**Data provided**:
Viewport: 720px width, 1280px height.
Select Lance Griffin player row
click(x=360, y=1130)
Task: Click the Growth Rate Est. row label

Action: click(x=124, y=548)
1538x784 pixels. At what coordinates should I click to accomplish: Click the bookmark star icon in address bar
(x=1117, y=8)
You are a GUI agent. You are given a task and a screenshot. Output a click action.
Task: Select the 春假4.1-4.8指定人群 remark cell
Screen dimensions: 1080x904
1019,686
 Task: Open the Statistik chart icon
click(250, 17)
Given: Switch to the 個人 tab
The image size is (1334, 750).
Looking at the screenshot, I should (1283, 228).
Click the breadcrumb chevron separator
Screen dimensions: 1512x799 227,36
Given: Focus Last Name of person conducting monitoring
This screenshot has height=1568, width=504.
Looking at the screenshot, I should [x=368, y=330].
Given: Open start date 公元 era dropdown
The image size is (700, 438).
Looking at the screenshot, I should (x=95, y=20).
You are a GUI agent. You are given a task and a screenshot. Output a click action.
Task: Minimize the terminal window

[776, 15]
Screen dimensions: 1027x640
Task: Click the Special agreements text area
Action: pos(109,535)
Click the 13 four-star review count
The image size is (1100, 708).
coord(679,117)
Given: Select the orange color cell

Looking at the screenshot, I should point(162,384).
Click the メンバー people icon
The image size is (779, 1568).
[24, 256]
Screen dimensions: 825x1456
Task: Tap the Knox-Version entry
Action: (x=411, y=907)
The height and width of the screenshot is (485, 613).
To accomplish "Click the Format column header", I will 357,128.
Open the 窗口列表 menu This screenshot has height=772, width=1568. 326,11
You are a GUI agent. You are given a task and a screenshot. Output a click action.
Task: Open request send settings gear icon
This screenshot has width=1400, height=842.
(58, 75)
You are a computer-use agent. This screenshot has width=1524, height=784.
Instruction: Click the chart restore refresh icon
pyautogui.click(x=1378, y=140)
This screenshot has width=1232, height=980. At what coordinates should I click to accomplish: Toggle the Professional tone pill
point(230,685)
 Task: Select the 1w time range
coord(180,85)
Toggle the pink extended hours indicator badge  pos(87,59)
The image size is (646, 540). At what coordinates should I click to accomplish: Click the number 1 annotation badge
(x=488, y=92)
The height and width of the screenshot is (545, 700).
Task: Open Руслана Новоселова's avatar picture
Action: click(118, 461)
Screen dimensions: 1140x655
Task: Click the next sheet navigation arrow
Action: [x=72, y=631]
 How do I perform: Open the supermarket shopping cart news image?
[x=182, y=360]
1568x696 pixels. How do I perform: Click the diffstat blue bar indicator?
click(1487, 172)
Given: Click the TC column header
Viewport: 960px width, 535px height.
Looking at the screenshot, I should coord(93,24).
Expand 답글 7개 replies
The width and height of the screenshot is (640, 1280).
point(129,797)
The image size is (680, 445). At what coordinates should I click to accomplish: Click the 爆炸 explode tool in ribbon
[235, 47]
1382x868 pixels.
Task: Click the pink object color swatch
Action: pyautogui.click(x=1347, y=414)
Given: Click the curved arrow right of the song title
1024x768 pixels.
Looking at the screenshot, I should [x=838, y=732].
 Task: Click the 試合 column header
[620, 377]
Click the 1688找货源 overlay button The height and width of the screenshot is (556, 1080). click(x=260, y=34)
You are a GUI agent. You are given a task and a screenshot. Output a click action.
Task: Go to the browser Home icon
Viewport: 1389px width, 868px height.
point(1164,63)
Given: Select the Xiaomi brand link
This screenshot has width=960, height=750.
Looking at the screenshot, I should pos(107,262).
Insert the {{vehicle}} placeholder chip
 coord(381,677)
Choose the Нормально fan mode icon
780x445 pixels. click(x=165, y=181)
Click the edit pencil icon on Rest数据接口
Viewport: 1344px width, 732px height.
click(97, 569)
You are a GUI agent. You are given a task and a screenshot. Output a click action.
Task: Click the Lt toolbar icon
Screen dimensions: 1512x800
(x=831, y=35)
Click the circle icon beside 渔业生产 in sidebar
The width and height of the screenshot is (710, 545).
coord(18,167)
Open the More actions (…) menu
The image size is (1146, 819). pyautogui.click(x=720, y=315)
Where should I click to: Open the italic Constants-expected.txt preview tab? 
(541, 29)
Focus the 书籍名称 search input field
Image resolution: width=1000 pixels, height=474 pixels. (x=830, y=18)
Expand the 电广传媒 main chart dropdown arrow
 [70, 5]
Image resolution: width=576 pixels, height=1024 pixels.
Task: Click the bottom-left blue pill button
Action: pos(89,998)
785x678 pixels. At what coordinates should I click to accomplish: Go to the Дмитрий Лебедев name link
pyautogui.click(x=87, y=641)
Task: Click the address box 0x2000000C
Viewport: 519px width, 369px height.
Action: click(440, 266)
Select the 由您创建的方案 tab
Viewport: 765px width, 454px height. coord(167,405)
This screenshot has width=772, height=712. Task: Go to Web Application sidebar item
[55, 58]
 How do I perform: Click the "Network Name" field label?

**Task goal**:
Give only the lines from the one holding "Task: Go to the browser Home icon" through the one holding "Task: Click the address box 0x2000000C", each restated exactly as it appears above.

**Reply**:
Task: Go to the browser Home icon
Viewport: 1389px width, 868px height.
point(1164,63)
Given: Select the Xiaomi brand link
This screenshot has width=960, height=750.
Looking at the screenshot, I should pos(107,262).
Insert the {{vehicle}} placeholder chip
 coord(381,677)
Choose the Нормально fan mode icon
780x445 pixels. click(x=165, y=181)
Click the edit pencil icon on Rest数据接口
Viewport: 1344px width, 732px height.
click(97, 569)
You are a GUI agent. You are given a task and a screenshot. Output a click action.
Task: Click the Lt toolbar icon
Screen dimensions: 1512x800
(x=831, y=35)
Click the circle icon beside 渔业生产 in sidebar
The width and height of the screenshot is (710, 545).
coord(18,167)
Open the More actions (…) menu
The image size is (1146, 819). pyautogui.click(x=720, y=315)
Where should I click to: Open the italic Constants-expected.txt preview tab? 
(541, 29)
Focus the 书籍名称 search input field
Image resolution: width=1000 pixels, height=474 pixels. (x=830, y=18)
Expand the 电广传媒 main chart dropdown arrow
 [70, 5]
Image resolution: width=576 pixels, height=1024 pixels.
Task: Click the bottom-left blue pill button
Action: pos(89,998)
785x678 pixels. At what coordinates should I click to accomplish: Go to the Дмитрий Лебедев name link
pyautogui.click(x=87, y=641)
Task: Click the address box 0x2000000C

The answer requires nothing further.